Book Description "The winter of the year my father carried a gun for his own protection was the coldest on record in Chicago." So begins Ward Just's An Unfinished Season, the winter in question a postwar moment of the 1950s when the modern world lay just over the horizon, a time of rabid anticommunism, worker unrest, and government corruption. Even the small-town family could not escape the nationwide suspicion and dread of "the enemy within." In rural Quarterday, on the margins of Chicago's North Shore, nineteen-year-old Wilson Ravan watches as his father's life unravels. Teddy Ravan -- gruff, unapproachable, secure in his knowledge of the world -- is confronting a strike and even death threats from union members who work at his printing business. Wilson, in the summer before college, finds himself straddling three worlds when he takes a job at a newspaper: the newsroom where working-class reporters find class struggle at the heart of every issue, the glittering North Shore debutante parties where he spends his nights, and the growing cold war between his parents at home.

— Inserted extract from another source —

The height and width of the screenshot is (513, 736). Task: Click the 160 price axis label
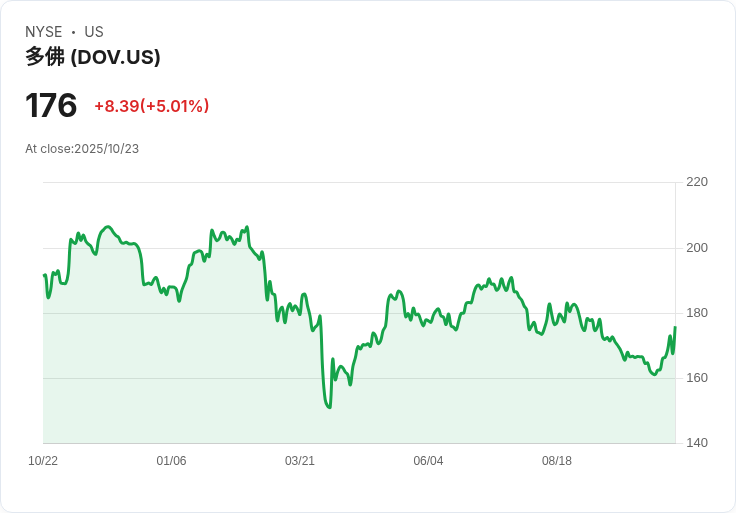697,378
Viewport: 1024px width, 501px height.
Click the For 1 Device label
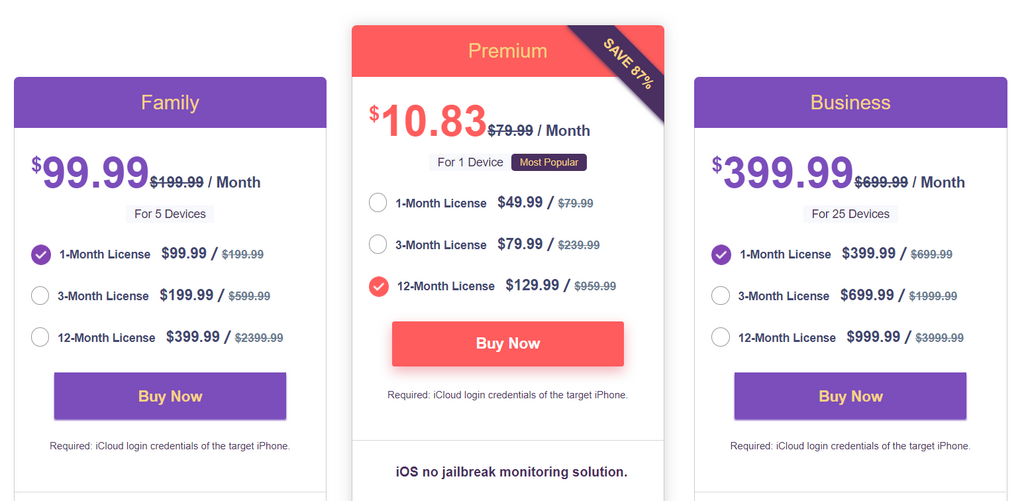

These worlds collide when he falls in love with the headstrong daughter of a renowned psychiatrist with a frightful past in World War II. Tragedy strikes her family, and the revelation of secrets calls into question everything Wilson once believed. From a distinguished chronicler of American social history and the political world, An Unfinished Season is a brilliant exploration of culture, politics, and the individual conscience.